Lee Aase: Stock options and stuff, right?

David Shifrin: And stuff, trying to boost things after things have come back down to earth after the pandemic, the pandemic bounce.

Lee Aase: Well, so I think digital first is overstating it. I think digital first is, yeah, it is that thing that a Zoomer would say. I think it’s, there’s no doubt that with COVID digital has made huge strides. That’s just clear. Back when I was working at Mayo clinic, we had some goals for digital going into 2020, and then it was astonishing how quickly things moved because they had to, necessity being the mother of invention. The offspring were a whole bunch of innovations that really were, it made a difference. I think the way reimbursements have changed or did change at least during COVID to say that you didn’t have to be face-to-face to get reimbursed at a reasonable level.
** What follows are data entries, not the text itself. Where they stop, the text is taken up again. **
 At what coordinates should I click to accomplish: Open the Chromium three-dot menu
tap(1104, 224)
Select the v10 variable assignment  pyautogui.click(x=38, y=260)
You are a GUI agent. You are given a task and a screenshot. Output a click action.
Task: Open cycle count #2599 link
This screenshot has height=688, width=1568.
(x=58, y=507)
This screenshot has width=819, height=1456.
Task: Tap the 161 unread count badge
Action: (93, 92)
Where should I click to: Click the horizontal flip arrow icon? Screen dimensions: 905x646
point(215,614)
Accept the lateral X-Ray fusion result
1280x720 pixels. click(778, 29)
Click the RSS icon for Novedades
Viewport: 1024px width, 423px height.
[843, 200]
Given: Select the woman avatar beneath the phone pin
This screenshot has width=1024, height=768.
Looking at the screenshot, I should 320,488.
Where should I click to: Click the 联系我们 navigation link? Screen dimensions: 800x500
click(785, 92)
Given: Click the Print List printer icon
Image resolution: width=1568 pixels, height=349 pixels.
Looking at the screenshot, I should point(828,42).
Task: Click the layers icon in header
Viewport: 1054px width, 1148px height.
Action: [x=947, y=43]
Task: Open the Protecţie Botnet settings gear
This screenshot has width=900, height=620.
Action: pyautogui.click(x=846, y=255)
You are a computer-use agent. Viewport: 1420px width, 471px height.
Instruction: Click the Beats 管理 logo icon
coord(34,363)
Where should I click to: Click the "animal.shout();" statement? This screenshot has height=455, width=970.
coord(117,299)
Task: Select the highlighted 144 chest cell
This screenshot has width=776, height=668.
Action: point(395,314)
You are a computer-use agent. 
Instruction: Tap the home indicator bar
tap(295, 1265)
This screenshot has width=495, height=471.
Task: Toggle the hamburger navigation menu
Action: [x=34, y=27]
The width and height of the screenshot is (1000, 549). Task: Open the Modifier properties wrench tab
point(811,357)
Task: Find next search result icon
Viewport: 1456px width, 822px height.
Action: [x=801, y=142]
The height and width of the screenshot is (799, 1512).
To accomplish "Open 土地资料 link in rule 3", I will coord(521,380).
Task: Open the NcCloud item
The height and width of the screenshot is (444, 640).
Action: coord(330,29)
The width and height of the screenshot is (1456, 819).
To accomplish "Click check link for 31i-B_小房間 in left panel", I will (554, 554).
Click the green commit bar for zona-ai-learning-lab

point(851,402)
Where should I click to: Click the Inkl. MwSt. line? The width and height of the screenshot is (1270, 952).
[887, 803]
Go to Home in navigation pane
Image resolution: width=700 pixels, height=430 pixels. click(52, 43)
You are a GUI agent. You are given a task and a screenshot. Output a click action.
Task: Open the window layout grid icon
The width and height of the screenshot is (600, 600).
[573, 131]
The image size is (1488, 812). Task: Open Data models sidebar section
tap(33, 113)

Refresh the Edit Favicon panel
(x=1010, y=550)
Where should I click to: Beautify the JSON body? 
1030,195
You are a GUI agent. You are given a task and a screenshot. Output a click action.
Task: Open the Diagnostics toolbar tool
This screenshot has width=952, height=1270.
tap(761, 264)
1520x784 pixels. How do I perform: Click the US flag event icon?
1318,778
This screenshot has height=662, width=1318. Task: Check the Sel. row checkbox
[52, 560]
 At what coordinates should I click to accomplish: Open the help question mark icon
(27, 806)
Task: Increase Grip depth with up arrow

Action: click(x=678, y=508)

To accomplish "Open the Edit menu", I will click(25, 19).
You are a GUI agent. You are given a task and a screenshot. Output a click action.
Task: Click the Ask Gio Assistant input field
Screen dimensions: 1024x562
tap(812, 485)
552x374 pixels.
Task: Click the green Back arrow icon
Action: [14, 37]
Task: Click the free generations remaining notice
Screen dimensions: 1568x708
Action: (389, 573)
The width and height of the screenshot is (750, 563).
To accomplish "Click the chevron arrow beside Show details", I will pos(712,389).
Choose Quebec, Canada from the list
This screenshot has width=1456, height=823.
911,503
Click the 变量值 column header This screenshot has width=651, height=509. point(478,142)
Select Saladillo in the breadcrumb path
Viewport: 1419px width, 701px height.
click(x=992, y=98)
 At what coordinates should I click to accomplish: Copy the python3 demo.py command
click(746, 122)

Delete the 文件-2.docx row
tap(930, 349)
And so because of that it made the telemedicine, made the virtual care much more attractive, much more viable, just economically viable for organizations. I would like to say digitally enhanced is the way of 2022 and hopefully beyond, because I think it needs to be human first.

So the analogy that was used in this article was about banks. Okay. People care about their bank. People care about their money. Not as much as their health and it’s not as personal to them. Banking is much more transactional. And for example, I just deposited a check with my mobile app and that’s perfect.

And like the whole thing about not… just before we were on today, ATMs used to be the big thing. Wow, you don’t even have to stand in line at the teller. I mean, so that the convenience of that, and that’s what it really has to be all about, ‘Is it for the patient’s convenience?’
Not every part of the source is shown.